The earthquake destroyed the winery's production facilities, one million gallons of wine, and even Charles Bundschu's home. The winery never regained its earlier stature as a major producer of bulk wine. Instead the company regrouped and moved operations to its vineyards in Sonoma County. The company suffered another setback during Prohibition, when alcohol was made illegal in the United States. Unable to sell wine, the company sold grapes to other wineries for sacramental wine use and raised cattle instead under Towle Bundschu, the grandson of the founder. Walter, of the fourth generation of Bundschus, planted more grapes after the repeal of Prohibition, but the company did not begin producing wine again until the early 1970s.

Fifth-generation Jim Bundschu developed a plan to restore the family winery in 1969, with the first modern vintage in 1973. Unable to obtain premium prices for Sonoma County grapes at the time despite their high quality (and correspondingly lower yield), he decided that the only way to capitalize on the vineyards' value was to produce his own premium-level wine.

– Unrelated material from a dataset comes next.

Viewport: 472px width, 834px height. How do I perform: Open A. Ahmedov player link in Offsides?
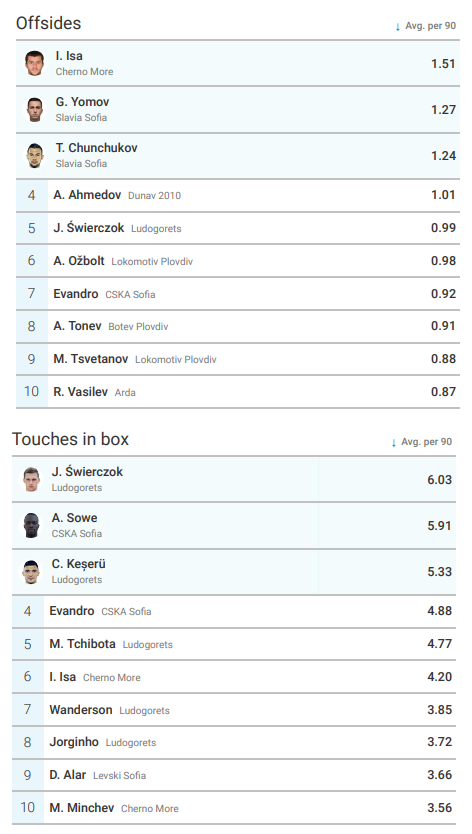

Production was initially 70,000 bottles per year but dropped in the late 1990s, as the company focused on the quality of estate-grown Rhinefarm wines. In 1997, the Bundschu family acquired 140 acre of land adjacent to the existing historic Rhinefarm Vineyard. Jeff became president of the winery in 2000. Production was also decreased and is today, around 40,000 cases per year.

The also serve as a music venue, with two performance stages. Gundlach Bundschu has hosted the Huichica Festival, and have partnered with music promoter (((folkYEAH))).

In September 2026, the winery filed for Chapter 11 bankruptcy protection, citing over $37 million in debt.

==Winery and estate==
Approximately 150 acre of Rhinefarm estate have been planted over the last 10 years, including 25 acre of Pommard 5, Dijon 115, 667 and 777 clone Pinot Noir on the valley floor and 110 acre of Bordeaux varieties planted on the rocky
slopes of Arrowhead Mountain, part of the Mayacamas. Rhinefarm Vineyard now has 320 acre under vine, organically farmed in more
than 50 distinct blocks. Joe Uhr has been the winemaker since 2017.